BIOINFORMATICS SEMINAR SERIES
https://bioinformatics.udel.edu/seminar
Prediction of Behavioral Determinants of Health Using Domain-Specific BERT Embeddings and BiLSTM: A Study on the MIMIC-III Dataset
Saad Althabiti
Ph.D. student, Bioinformatics Data Science
University of Delaware
Abstract: This study aimed to enhance the prediction of Behavioral Determinants of Health (BDoH) from medical records by integrating domain-specific BERT embeddings with BiLSTM, while also addressing the challenge of class imbalance in the dataset. We explored methods like oversampling, undersampling, and adjusting class weights to mitigate bias towards the majority class, which can impair model performance. Our proposed approach, utilizing Bio-ClinicalBERT embeddings with BiLSTM, was compared against other state-of-the-art models and demonstrated superior performance, achieving the highest F1 scores across five BDoH labels. The study highlights the effectiveness of this combined approach in improving classification accuracy and robustness, offering a framework that could be applied to other text classification tasks and advancing the field of health informatics.
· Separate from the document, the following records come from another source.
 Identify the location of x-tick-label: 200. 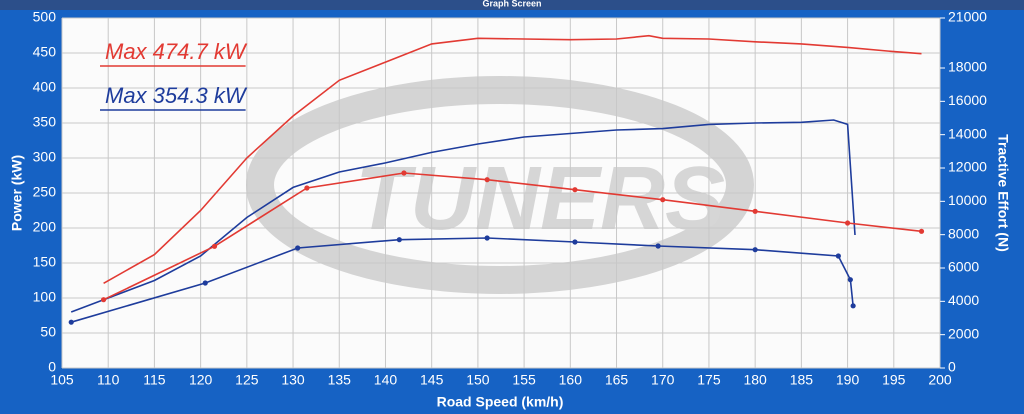
(940, 380).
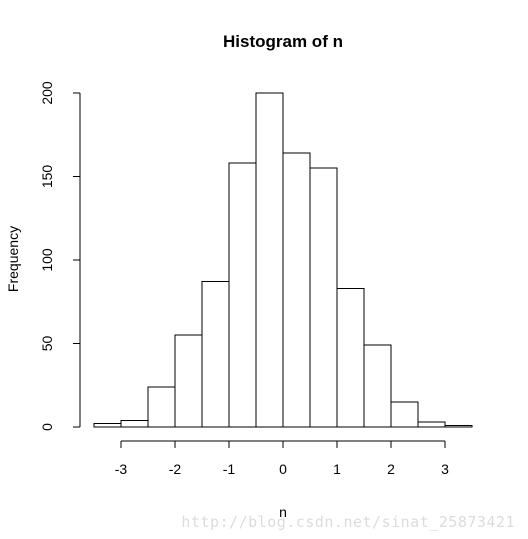 The image size is (528, 539). Describe the element at coordinates (391, 469) in the screenshot. I see `x-tick-label: 2` at that location.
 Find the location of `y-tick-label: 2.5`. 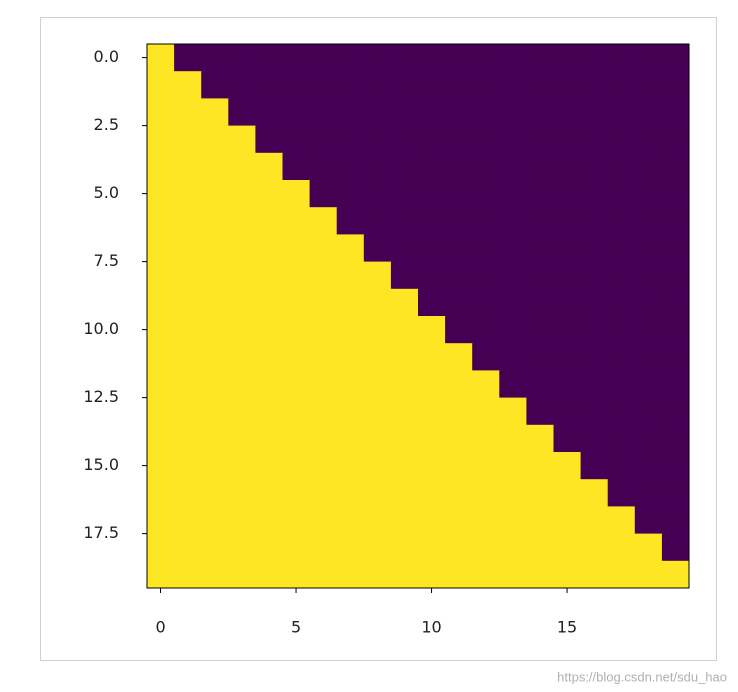

y-tick-label: 2.5 is located at coordinates (106, 124).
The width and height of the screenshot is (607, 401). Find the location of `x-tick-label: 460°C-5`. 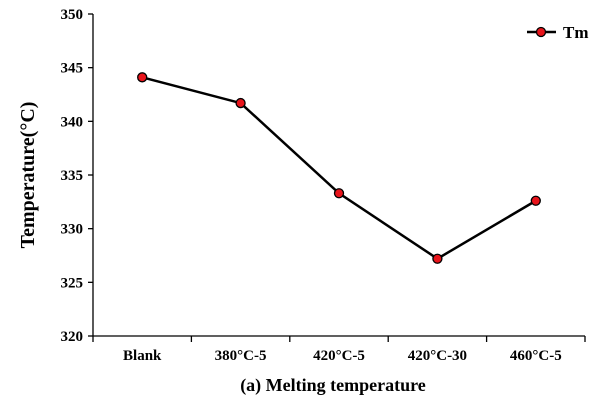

Bio: Saad Althabiti is a Ph.D. student in Bioinformatics Data Science. His academic journey includes the attainment of a bachelor’s degree in Health Informatics from Saudi Arabia and a master’s degree in Health Informatics, with a specialization in Data Science Track, from the University of Pittsburgh in 2020. His current research concentrated on text mining within electronic health records, intending to discover diverse clinical outcomes. He is currently co-advised by Dr. Shanker and Dr. Wu.